## Provided text
## BEGIN

But moving over won’t be easy, even with what appears to be a lengthy runway. Libor is the basis for pricing hundreds of trillions of dollars of financial instruments, including everything from complex derivatives and commercial loans to home mortgages. As such, it is about as intrinsic to financial markets as train tracks are to railway transportation.
Industry working groups in conjunction with regulators at the Bank of England and the Federal Reserve have been busy determining some alternatives. These vary by structure and region, bringing nuances to the transition. Further complicating the matter is the fact that it appears the switch will happen at different times for different financial instruments in different ways.
The suggested US dollar replacement, called the Secured Overnight Financing Rate (SOFR) was recommended in 2017 by the Fed-sponsored Alternative Reference Rates Committee (ARRC) and introduced in April 2018. Unlike Libor, which has a ‘term’ component for setting interest rates one, three, six or 12 months out, the new SOFR rate is an overnight rate.
Historically, USD Libor has been based on uncollateralised transactions and taken from a diminishing number of observable transactions. By contrast, SOFR is expected to behave differently because it is based on a larger volume of underlying, secured trades.
Regulators are now pushing the industry to move away from Libor, feeling it lacks robustness because expert judgement is too often required in the absence of underlying transactions. There is a risk it becomes unstable if it lingers on after the alternatives are in place and some believe banks may decide to stop quoting Libor, once they are no longer required to help set the benchmark after 2021 by the UK’s Financial Conduct Authority.
Trading and issuance are “already happening and building momentum, and given the regulatory stance, we think those things will come together,” says Adam Gilbert, regulatory leader at PwC financial services advisory. “Will there be vestiges of Libor that stick around? That’s quite possible but we think it’s the exception.”
Act now
While SOFR is based on more than $800 billion of underlying short-term loans every day, trading volumes in products like derivatives, loans and securities indexed to the new SOFR rate are still in their relative infancy. Conversely, Libor is the other way around. It’s based on only about $500 million of daily trades but there are an estimated $350 trillion in loans and derivatives linked to it—$150 trillion in Europe and Japan and $200 trillion in the US.
Industry experts say that, with the clock ticking and the transition likely to accelerate soon, market participants with exposure to Libor need to get ready. In the US, the Fed-sponsored ARRC group set out a ‘paced transition plan’ to sequence the adoption of SOFR. This contemplates derivatives—both on and off exchange—and the creation of a forward-looking rate for loans, bonds and mortgages.
The Securities and Exchange Commission said in a July 11 statement that it would monitor which risks and exposures companies might need to disclose in relation to the transition and “whether the adoption of a variety of replacement rates for USD Libor instead of a dominant successor could limit the effectiveness of all replacement benchmarks.”
In the near term, a key focus will be analysing areas of exposure to Libor not just across trading, but across risk, finance, operations, legal and technology groups. That review involves not just collecting all the physical documentation supporting financial contracts, but also looking across the different types of clients using them.

## END

## Rows
## BEGIN

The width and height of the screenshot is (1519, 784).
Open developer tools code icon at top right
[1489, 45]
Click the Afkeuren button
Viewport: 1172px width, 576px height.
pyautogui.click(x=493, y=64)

## END

## Problem to work on
Name every area across which the Libor text says exposure to Libor should be analyzed in the near term.

## Result
Trading, risk, finance, operations, legal, technology